From: wjbaird@dahlia.waterloo.edu (Warren Baird)
Subject: Re: Virtual Reality, Helmets, and Gloves
Date: 10 Apr 91 02:48:08 GMT
Organization: University of Waterloo



In article <1991Apr4.021135.12258@milton.u.washington.edu> frerichs@ux1.cso.uiuc
.edu (David J Frerichs) writes:
>
>I think that the most important aspect of VR (IMHO), complete replacement
>of a sensory modality, visual in this case, is missing in a non-helmet/boom
>system. 

I'll have to disagree with this statement.  Perhaps my definition of VR
is different from yours (I saw a thread about that a while back...
Was anything concrete decided??), but I personally believe that any 
general VR system designed should function almost independantly of the
display used.  

Whatever is in the world generated by the VR system could be displayed
just as well on a flat screen as through a head mounted stero display.
Navigation would be more complicated, but the same concepts hold.


> ... but floating an object in space in front of your monitor
>is not creating a virtual-world, even if it is interactive.  

Is this the consensus of the 'group mind'??  It seems to me that a VW
is a system that provides interaction with and between the objects in
the system, in a matter similar to the real world.
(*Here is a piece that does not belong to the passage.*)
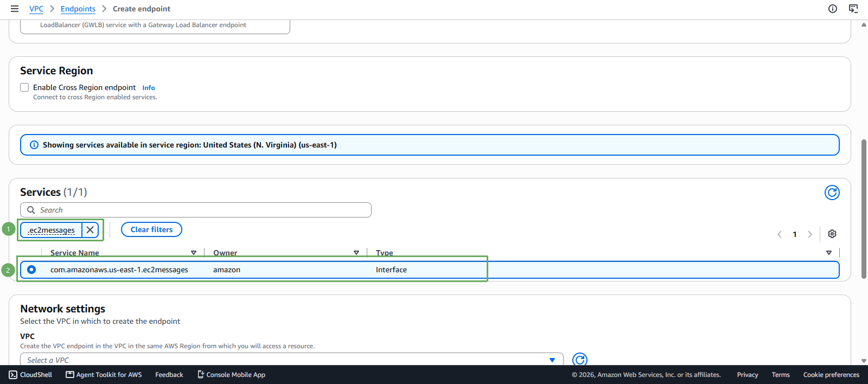The image size is (868, 384).
Task: Go to Endpoints breadcrumb
Action: click(x=78, y=9)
Does the display-type really come into the definition of a VW?
(Sorry if this is a dead topic... I didn't follow the definition of VR
thread when it came up last...)

>[dfRERICHS
> University of Illinois, Urbana         Designing systems that work...
> Dept. of Computer Engineering          Consumer VR. Networked VR.
> IEEE/SigGraph                            _    _    _
> frerichs@ux1.cso.uiuc.edu              _/_\__/_\__/_\_
> frerichs@well.sf.ca.us                  \_/  \_/  \_/                     ]


-- 
         Warren Baird, 2A Co-op Math Computer Science, U(Waterloo)
 wjbaird@dahlia.uwaterloo.ca ...utzoo!watmath.uwaterloo.edu!dahlia!wjbaird
            An elephant is a mouse with an operating system.